A Leadership Coaching Moment: Searching for New Words
I was reminded of this recently while coaching a group of aspiring leaders. As they grappled with developing their visions for leadership, I noticed a shared struggle: they could not quite find the words to articulate what they meant. They spoke in fragments, tried out metaphors, borrowed phrases from one another. Some even invented new words altogether.
At first, this seemed like a stumbling block. But as we worked together, I realized it was something else entirely — a vital part of their growth. They were not just learning leadership; they were wording it. They were shedding the weight of inherited language and experimenting with new ways of naming what mattered most to them.
It was messy. It was uncertain. But it was also deeply creative. And in that messiness, something powerful began to emerge: a lexicon that reflected their values, their aspirations, and their vision for what leadership could be.
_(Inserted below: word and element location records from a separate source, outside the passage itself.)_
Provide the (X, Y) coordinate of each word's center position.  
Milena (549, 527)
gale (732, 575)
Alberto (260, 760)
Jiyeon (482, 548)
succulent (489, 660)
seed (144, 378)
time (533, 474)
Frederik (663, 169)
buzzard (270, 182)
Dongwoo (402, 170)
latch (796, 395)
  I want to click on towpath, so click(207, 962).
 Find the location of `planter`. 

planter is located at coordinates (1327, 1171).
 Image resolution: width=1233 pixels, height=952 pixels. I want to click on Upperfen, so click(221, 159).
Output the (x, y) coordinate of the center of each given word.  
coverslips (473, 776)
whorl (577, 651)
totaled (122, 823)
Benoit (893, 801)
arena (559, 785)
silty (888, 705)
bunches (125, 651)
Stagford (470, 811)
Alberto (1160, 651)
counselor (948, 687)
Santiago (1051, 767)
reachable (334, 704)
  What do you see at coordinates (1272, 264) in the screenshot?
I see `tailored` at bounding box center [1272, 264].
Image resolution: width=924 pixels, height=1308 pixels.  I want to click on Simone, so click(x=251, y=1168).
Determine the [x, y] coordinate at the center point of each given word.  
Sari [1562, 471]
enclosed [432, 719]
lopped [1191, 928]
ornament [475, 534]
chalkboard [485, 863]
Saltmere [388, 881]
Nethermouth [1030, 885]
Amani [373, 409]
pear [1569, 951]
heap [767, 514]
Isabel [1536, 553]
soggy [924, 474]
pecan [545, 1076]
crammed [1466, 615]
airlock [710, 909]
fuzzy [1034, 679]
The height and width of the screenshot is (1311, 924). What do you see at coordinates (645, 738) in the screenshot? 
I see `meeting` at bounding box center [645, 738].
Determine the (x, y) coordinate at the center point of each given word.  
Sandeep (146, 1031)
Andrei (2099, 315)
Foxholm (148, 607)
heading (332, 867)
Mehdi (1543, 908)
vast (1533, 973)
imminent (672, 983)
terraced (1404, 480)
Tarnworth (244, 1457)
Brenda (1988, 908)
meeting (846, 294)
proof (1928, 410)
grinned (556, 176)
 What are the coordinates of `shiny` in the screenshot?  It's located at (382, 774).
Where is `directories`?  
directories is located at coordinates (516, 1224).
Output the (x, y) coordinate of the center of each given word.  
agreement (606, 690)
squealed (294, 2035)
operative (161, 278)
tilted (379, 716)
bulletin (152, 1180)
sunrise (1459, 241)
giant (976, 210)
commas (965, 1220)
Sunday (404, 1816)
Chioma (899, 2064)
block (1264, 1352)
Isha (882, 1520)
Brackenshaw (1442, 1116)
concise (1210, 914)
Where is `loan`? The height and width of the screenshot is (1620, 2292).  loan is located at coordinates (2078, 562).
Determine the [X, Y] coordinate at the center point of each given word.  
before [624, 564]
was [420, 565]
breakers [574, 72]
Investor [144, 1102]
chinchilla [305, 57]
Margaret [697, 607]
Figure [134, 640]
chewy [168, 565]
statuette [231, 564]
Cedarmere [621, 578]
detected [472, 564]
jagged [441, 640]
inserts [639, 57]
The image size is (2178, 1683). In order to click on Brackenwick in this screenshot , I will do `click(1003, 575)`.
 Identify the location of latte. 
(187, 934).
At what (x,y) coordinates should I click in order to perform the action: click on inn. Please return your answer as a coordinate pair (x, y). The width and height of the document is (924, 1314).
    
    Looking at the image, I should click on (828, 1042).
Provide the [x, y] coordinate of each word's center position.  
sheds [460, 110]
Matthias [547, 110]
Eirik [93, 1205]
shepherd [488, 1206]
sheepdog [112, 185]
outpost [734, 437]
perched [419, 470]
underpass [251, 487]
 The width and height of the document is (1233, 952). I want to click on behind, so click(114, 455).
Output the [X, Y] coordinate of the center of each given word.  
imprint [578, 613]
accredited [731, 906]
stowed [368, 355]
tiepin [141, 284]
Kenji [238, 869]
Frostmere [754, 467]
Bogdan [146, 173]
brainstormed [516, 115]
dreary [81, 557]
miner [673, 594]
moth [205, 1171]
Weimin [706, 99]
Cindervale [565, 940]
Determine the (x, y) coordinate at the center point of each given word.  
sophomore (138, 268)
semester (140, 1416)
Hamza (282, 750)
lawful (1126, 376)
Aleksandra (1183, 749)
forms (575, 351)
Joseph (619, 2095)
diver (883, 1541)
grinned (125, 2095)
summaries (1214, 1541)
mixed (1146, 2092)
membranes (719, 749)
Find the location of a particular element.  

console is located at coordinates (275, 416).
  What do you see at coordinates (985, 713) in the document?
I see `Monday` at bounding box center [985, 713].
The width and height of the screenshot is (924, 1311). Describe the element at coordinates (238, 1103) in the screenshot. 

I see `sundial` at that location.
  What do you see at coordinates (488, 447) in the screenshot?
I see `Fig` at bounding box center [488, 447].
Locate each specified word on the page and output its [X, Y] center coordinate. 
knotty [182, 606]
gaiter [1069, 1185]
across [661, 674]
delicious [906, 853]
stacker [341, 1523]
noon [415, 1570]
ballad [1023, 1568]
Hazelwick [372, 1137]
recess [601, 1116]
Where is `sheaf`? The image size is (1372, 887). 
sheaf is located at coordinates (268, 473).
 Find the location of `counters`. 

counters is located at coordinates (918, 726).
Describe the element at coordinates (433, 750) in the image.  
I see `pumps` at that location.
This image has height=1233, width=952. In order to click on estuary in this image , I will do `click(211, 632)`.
This is the work leaders must do. We must replace ideas, as Taylor and Hughes (2016) urge. We must, like St. Pierre (2021), break free from what we know to find something better. And when things become tricky — as they inevitably will — we must, as Snaza and Weaver (2015) remind us, “rebuild our lexicon.”
This is not just semantics. It is transformation. Because as our words change, so does our thinking. And as our thinking changes, so too does what becomes possible.
Unwording as Leadership Praxis
The work of leadership is often framed as strategic, managerial, or visionary — but rarely as linguistic. Yet the words we use shape not only how we describe the world but how we act within it. They shape how we see students, teachers, communities, and possibilities. They shape how we define success, failure, and the concept of change. They shape what we build — and what we fail to imagine.
If we want to lead differently, we must speak differently. And if we want to speak differently, we must first learn to unspeak — to question and dismantle the inherited words, metaphors, and assumptions that tether us to the past.
This is not easy work. It requires courage to let go of familiar language without yet knowing what will replace it. It demands humility to admit that the words we have may no longer serve the worlds we need. And it calls for creativity to experiment with new forms of expression — words that feel strange at first, but which might carry us closer to the futures we seek.
But this work is essential. Because leadership that clings to old language will inevitably cling to old logic. Old logic cannot build new worlds.
The leaders I coached who stumbled and stretched for new words were doing more than searching for vocabulary — they were reshaping their thinking. They were shifting from what leadership has been to what it might become. Their struggle was not a sign of weakness but a sign of possibility.
Leadership in the years ahead will demand nothing less of all of us. It will demand that we unlearn, unword, and reword — again and again — as the world shifts around us. It will require that we question the phrases we have inherited and invent new language for ideas that have yet to be born.
And perhaps, as we do, we will find that language is not merely a reflection of leadership but a vital part of its design. To word the world differently is to make a different world possible.
A Provocation for Your Leadership Practice
- What inherited words and phrases shape how you think about leadership?
- Which of those words might be limiting your imagination of what leadership could be?
- What new language might you need to name the future you want to build?
- Where might you experiment — in conversations, in vision statements, in everyday practice — with “unwording” and “rewording” your leadership?
Let’s talk again soon. Take good care of yourself.
Adelee
References
Snaza, N., & Weaver, N. (Eds.). (2015). Posthumanism and educational research. Routledge. https://doi.org/10.4324/9781315769165
St. Pierre, E. A. (2000). Poststructural feminism in education: An overview. International Journal of Qualitative Studies in Education, 13(5), 477–515.